Rule No. 1 in the criminal-justice arena should be that you don’t get to plead guilty and still go on and on about how you were framed. Matt Kelty’s most ardent supporters have always wanted his legal problems to be about a Democratic-moderate Republican-media conspiracy to “get” Kelty because he had the audacity to challenge orthodox views. I hope they all especially pay attention to this paragraph in Kevin Leininger’s column:
Given the just-released damning e-mails between Kelty and key supporters, and Kelty’s own admission in court Monday – pleading guilty to misdemeanor false informing and two counts of felony filing a fraudulent campaign finance report – that he knowingly broke the law then lied about it, it’s time for those bracelets to come off – and for everyone involved to admit that this sorry episode was never about Matt Kelty or the issues he championed.
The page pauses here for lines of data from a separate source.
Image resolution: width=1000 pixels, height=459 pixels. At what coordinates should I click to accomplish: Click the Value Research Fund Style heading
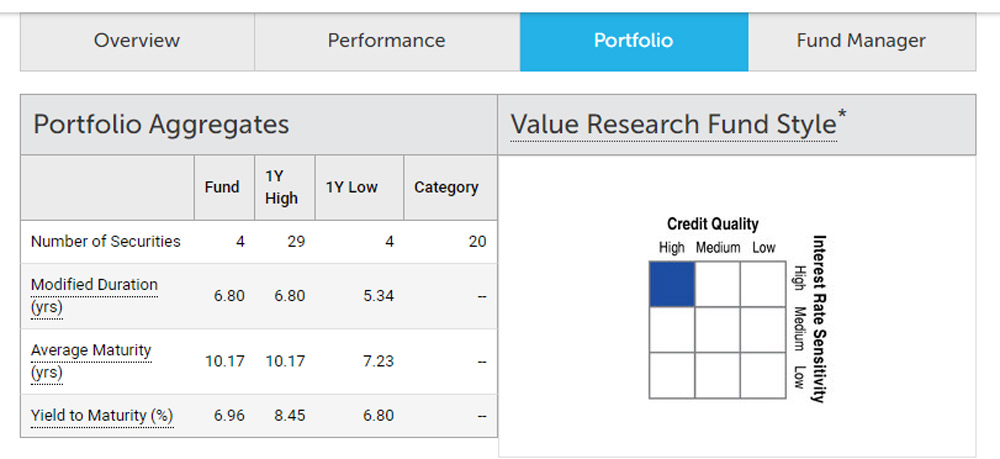point(673,125)
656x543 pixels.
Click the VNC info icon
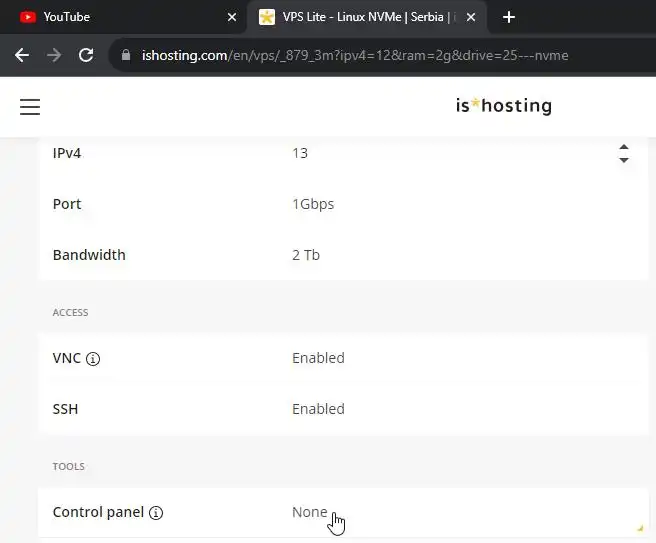pos(93,359)
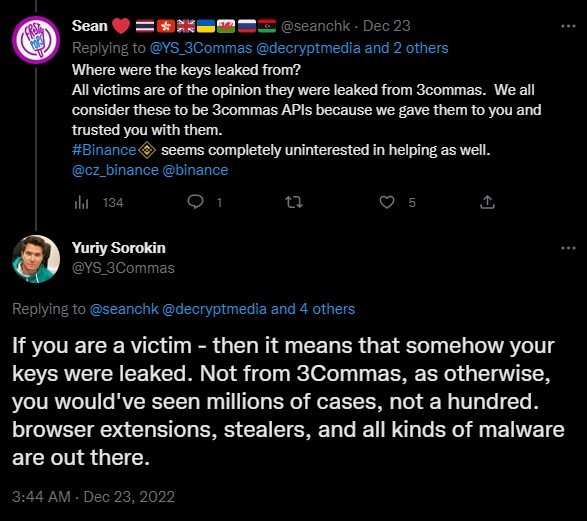The height and width of the screenshot is (521, 587).
Task: Click @YS_3Commas in Sean's replying-to line
Action: tap(201, 48)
Certainly many of Kelty’s detractors were glad to see his problems and no doubt rejoice in this outcome. Maybe some in the Republican establishment even urged Kelty to come clean after the primary for reasons that are less than pure. But campaign finance law, whether you agree with it or not, is designed to provide transparency — so voters know who is supporting whom and can thus make informed decisions at the polls. The Kelty people knew this and, the record now clearly shows, deliberately set out to circumvent the intent of the law, for whatever reasons. That’s all this ever was and all it is now.
For what it’s worth, I never really believed Kelty wanted to be mayor or a representative even though he ran spirited campaigns for those offices. He is a movement conservative who wanted to hold office — any office — so he could advance that cause. As Leininger says, that cause will exist with or without any specific individual.